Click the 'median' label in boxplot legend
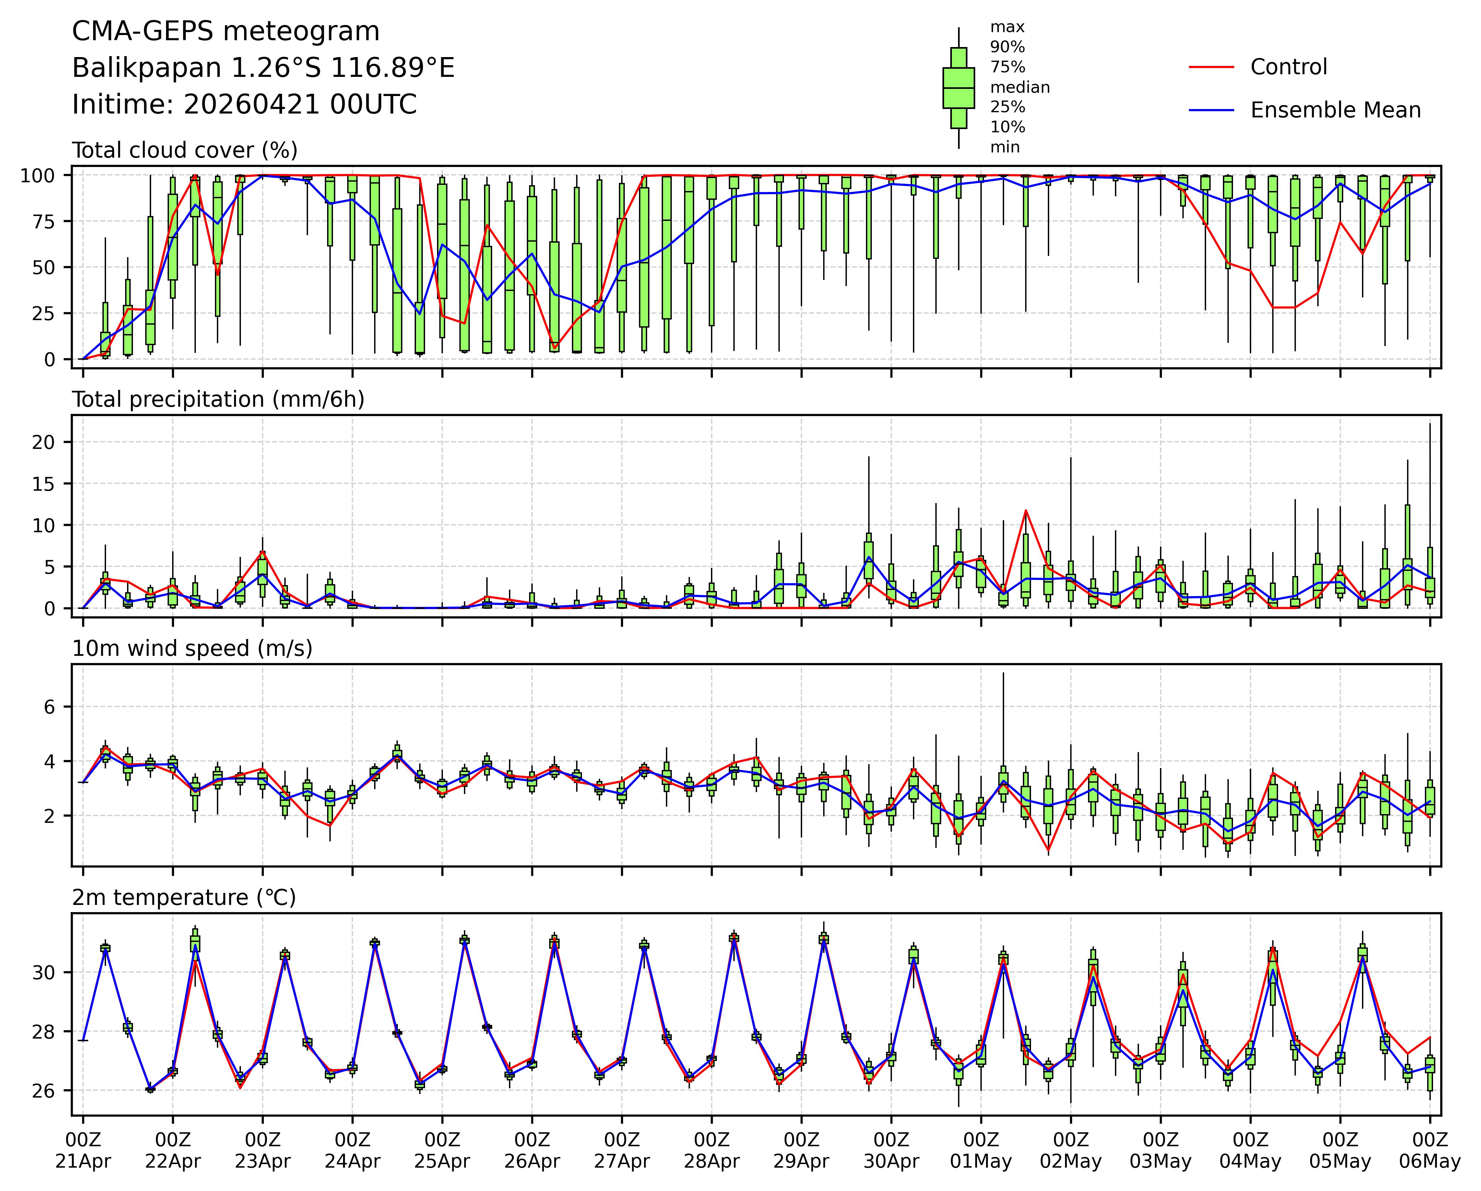Screen dimensions: 1481x1191 (1019, 87)
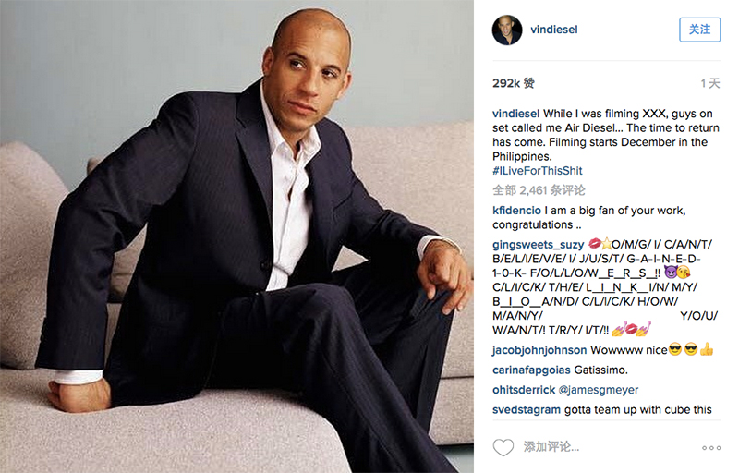Open jacobjohnjohnson's profile
This screenshot has height=473, width=739.
coord(539,350)
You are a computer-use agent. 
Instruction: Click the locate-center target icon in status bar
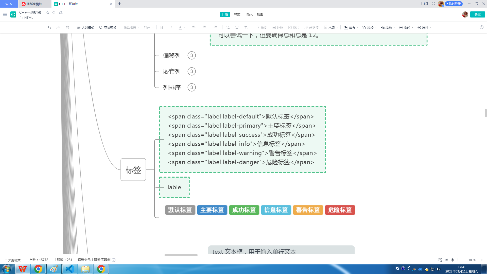coord(452,260)
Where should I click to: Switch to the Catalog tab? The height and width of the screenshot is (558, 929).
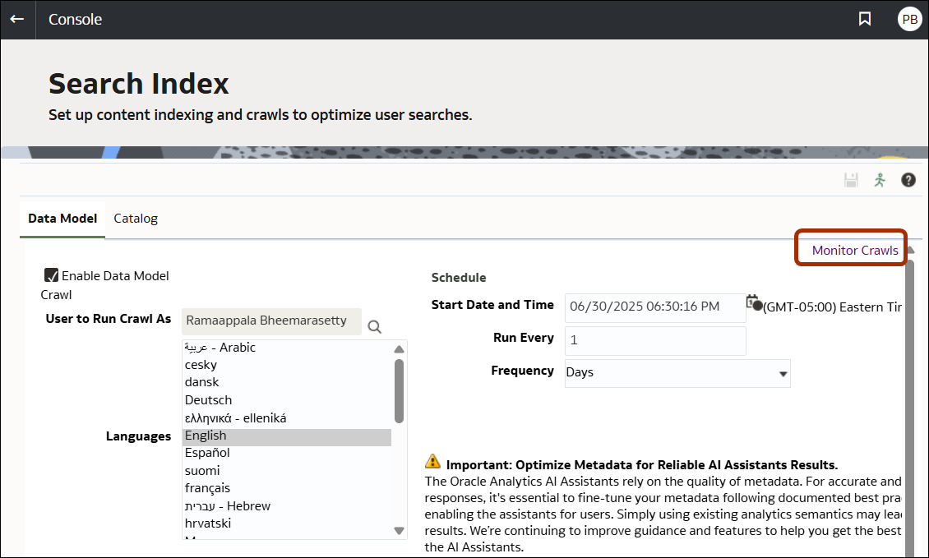(x=135, y=218)
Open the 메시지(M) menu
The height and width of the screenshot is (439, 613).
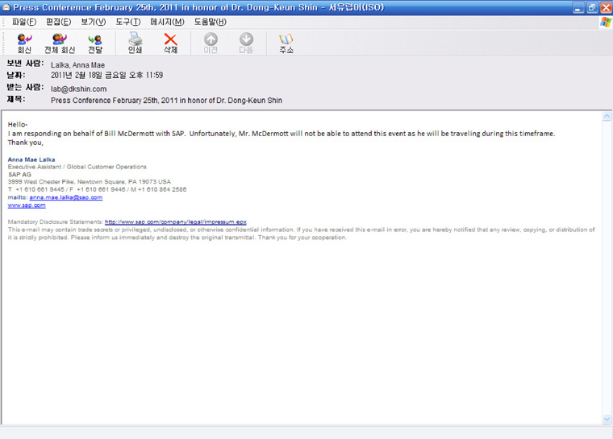click(167, 21)
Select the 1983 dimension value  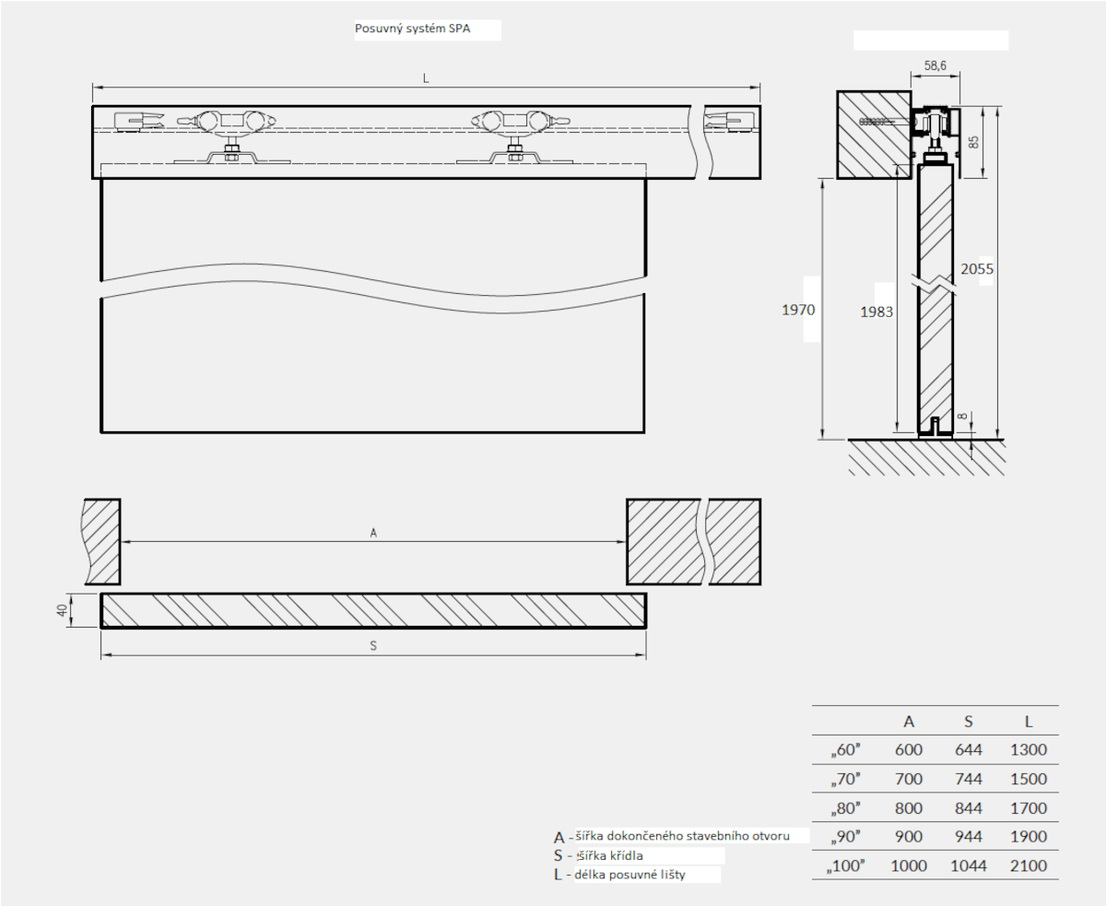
----
REQUIRED WORK >> Rewrite all of the records above as a numbered list, omitting blank lines and leaving the pictures out.

RESPONSE TO THE EXERCISE >>
1. Click the 'median' label in boxplot legend
2. Screen dimensions: 1481x1191 (1019, 87)
3. Open jacobjohnjohnson's profile
4. This screenshot has height=473, width=739.
5. coord(539,350)
6. You are a computer-use agent. 
7. Instruction: Click the locate-center target icon in status bar
8. coord(452,260)
9. Where should I click to: Switch to the Catalog tab? The height and width of the screenshot is (558, 929).
10. (x=135, y=218)
11. Open the 메시지(M) menu
12. The height and width of the screenshot is (439, 613).
13. click(167, 21)
14. Select the 1983 dimension value  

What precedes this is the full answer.